Short task -
Reproduce the lines starting with the one that contains "The width and height of the screenshot is (920, 383)." and going on through the one that contains "Instruction: Click the", substituting "capture" for every "screenshot" and changing nothing else. Leave the pictures out of your answer.
::: Supplied records
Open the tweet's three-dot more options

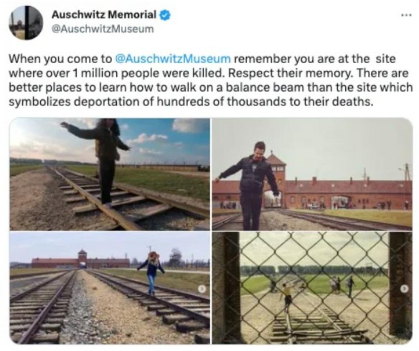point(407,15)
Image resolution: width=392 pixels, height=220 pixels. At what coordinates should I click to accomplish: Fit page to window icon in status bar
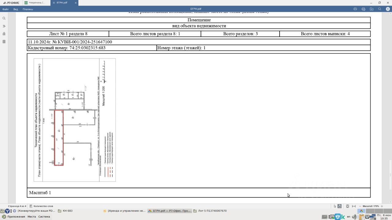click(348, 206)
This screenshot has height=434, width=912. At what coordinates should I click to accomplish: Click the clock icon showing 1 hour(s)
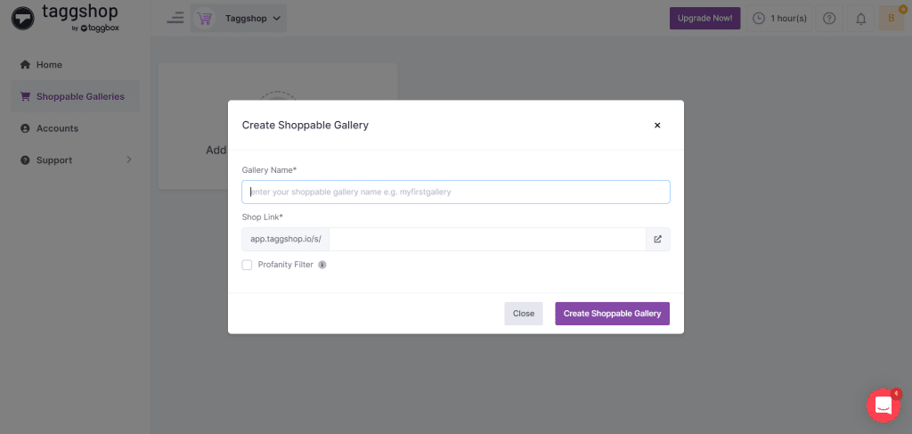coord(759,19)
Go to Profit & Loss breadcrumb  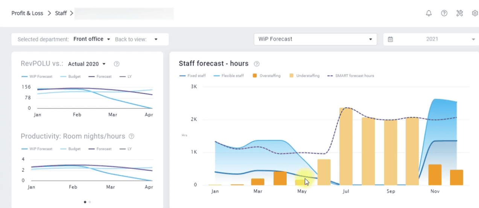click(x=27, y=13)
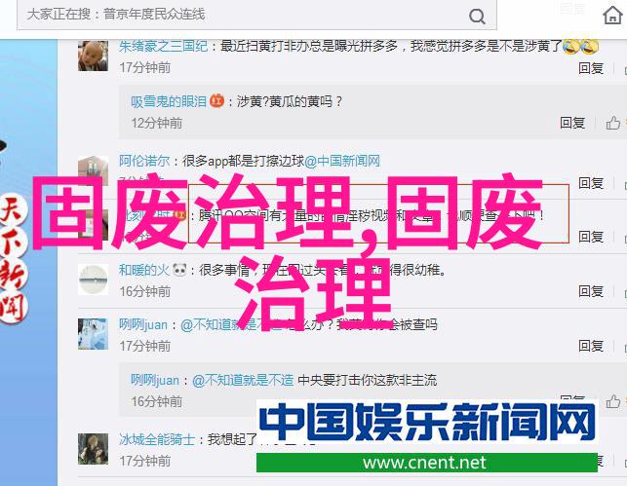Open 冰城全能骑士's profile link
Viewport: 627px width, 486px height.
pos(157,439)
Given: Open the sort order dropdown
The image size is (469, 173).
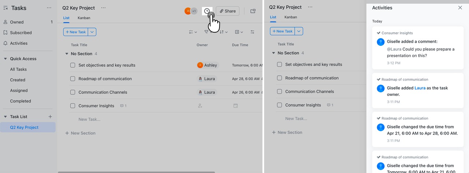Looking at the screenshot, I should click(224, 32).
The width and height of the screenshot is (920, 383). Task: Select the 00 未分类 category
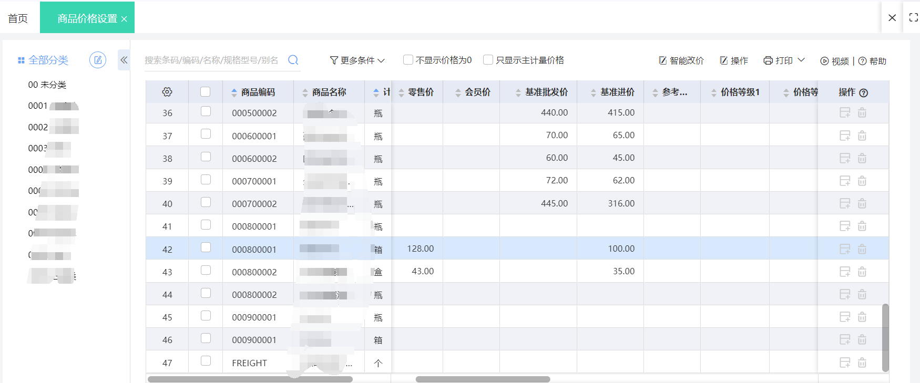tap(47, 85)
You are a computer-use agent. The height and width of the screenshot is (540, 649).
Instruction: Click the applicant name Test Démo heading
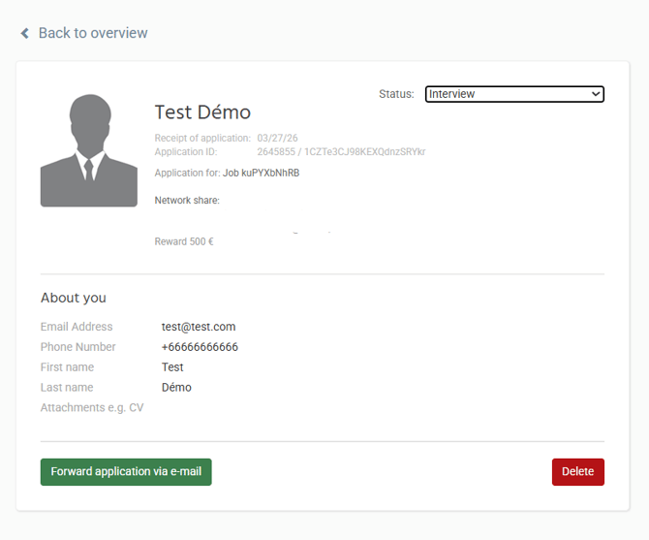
::::::
::: Supplied records
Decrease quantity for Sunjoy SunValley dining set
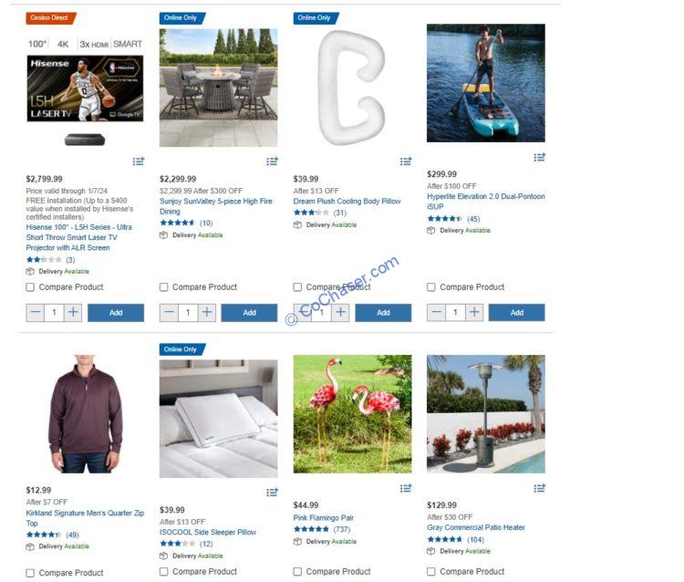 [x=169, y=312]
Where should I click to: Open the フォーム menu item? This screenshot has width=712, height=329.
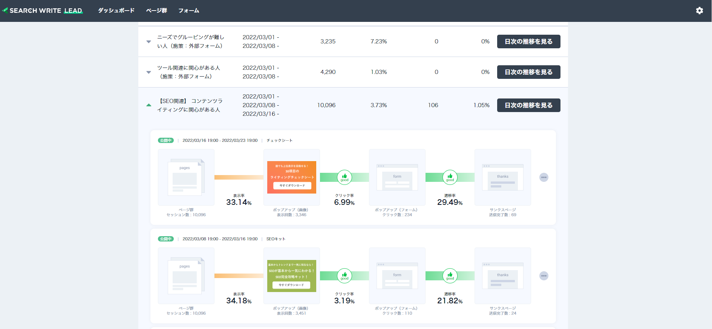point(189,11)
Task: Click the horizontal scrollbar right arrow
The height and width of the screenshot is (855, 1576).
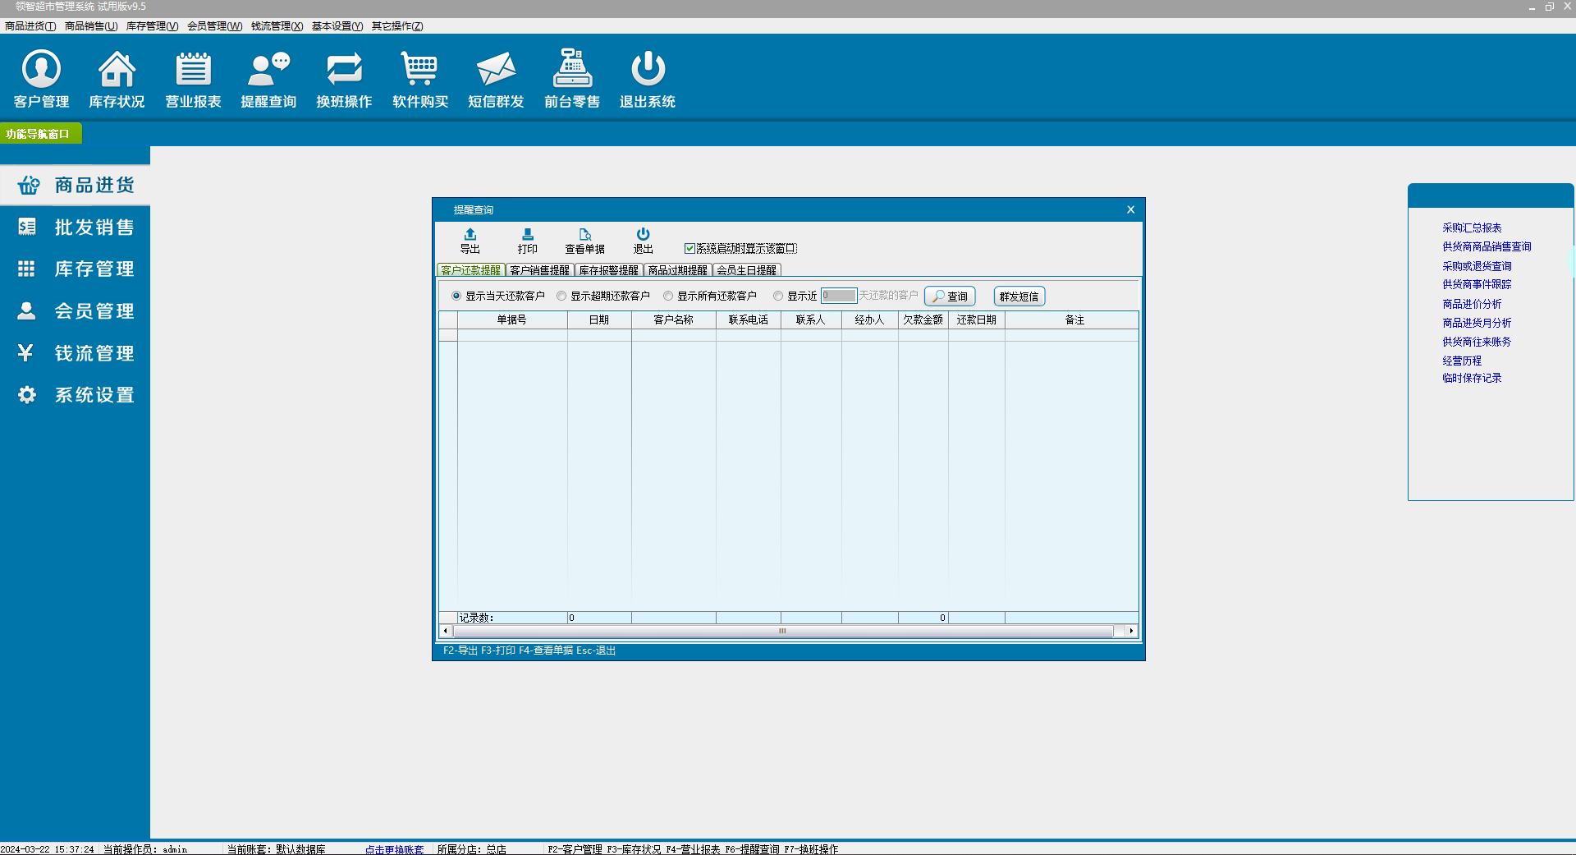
::::::
::: Supplied records
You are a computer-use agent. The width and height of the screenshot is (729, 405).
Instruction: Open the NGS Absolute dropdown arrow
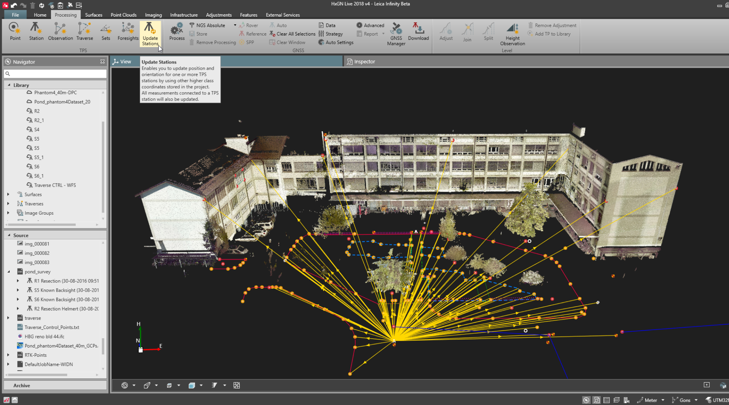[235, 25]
::::::
Answer below -
The width and height of the capture is (920, 383). Task: Select the 00 未分类 category
tap(47, 85)
You are a computer-use agent. The height and width of the capture is (540, 649).
Instruction: Click the applicant name Test Démo heading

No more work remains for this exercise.